Indexed on: 15 Dec '15Published on: 15 Dec '15Published in: Journal of NeuroEngineering and Rehabilitation



Abstract

Most studies in the field of brain-computer interfacing (BCI) for lower limbs rehabilitation are carried out with healthy subjects, even though insights gained from healthy populations may not generalize to patients in need of a BCI.We investigate the ability of a BCI to detect the intention to walk in stroke patients from pre-movement EEG correlates. Moreover, we also investigated how the motivation of the patients to execute a task related to the rehabilitation therapy affects the BCI accuracy.
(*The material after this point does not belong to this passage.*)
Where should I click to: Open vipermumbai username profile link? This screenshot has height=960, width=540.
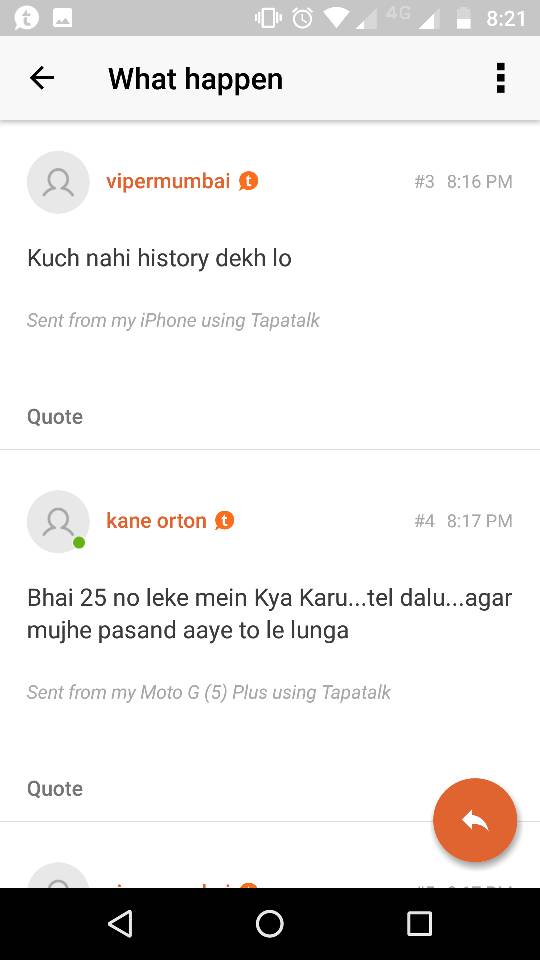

Nine chronic stroke patients performed a self-initiated walking task during three sessions, with an intersession interval of one week.Using a decoder that combines temporal and spectral sparse classifiers we detected pre-movement state with an accuracy of 64 % in a range between 18 % and 85.2 %, with the chance level at 4 %. Furthermore, we found a significantly strong positive correlation (r = 0.561, p = 0.048) between the motivation of the patients to perform the rehabilitation related task and the accuracy of the BCI detector of their intention to walk.We show that a detector based on temporal and spectral features can be used to classify pre-movement state in stroke patients. Additionally, we found that patients' motivation to perform the task showed a strong correlation to the attained detection rate of their walking intention.